The court didn’t seem real, or the lawyers, or the judge — nothing seemed real. The train trip was all a dream. Until I saw the big gate of Coulterville Pen and I felt better because this was the place I had found her first and I could remember better here even if I couldn’t ever find her again.

I was mugged and printed all over again and this time I got a new number.

In the shower I slid my hand up the concrete wall and it felt old and familiar and I began to slip back into life again, only the old things were gone from inside me and it was just a stir now and deadlooking everywhere I turned.

I pulled on the denims and jacket and a screw took me into the office of the prison psychiatrist. There I sat, waiting on a bench. There was a clock on the wall and I watched its hand jerk in little jumps for the minutes, thinking about Vida and wanting her again, and I shut my eyes because I felt tears coming.

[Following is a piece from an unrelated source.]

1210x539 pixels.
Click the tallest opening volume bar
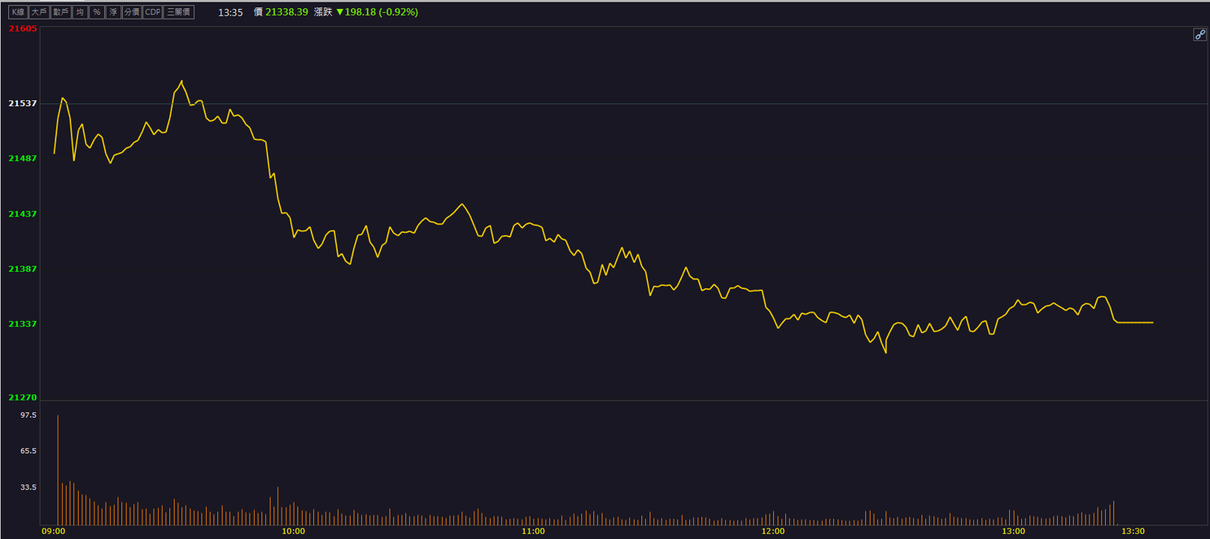point(58,469)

Something touched my hand. I didn’t want to open my eyes and have them sec me crying right there. But the next thing I knew was the soft touch of her hair. Then her lips on mine. She whispered, “Cry now, before they come back,” her arms going around me and pulling my head over to her breast. She was kneeling on the bench, holding me, when I heard the door rattle. Vida stepped down and just stood there with her arm around me.

I didn’t care any more if they saw me holding on to her, I needed her so.

It was the old trusty, Dreamy O’Donnell. I gave Vida a little hug with the old man looking square at us. Or at me.

His face was sharp and sad, in spite of the little smile that was always stamped around his mouth. He came over and put his hand on my shoulder and said out of the side of his mouth, “Cold winter coming outside, kid. Eh? Don’t you worry, kid. Stir ain’t the worst place in the world. Not for us. Eh, kid?”

I just smiled at him again and Vida reached up and kissed my ear. I kept my arm around her, not caring right then if the old man saw me or if the doctor saw me or if anybody saw me do it. I had her back again; that was the big thing.

O’Donnell watched me with his sad old eyes. Finally he said, “I tried to tip you off, kid. There’s one thing you shouldn’t never make out of the Dream Dust — or you’ll spend your life in stir.”

The door was rattling again and I knew this time it would be the doctor so I took my arm from around Vida and she strolled over to the window to wait for me.

O’Donnell stood looking at me for a moment and then he whispered out of the side of his mouth, “ Well, kid, you’re over the line now. I only hope she treats you right.”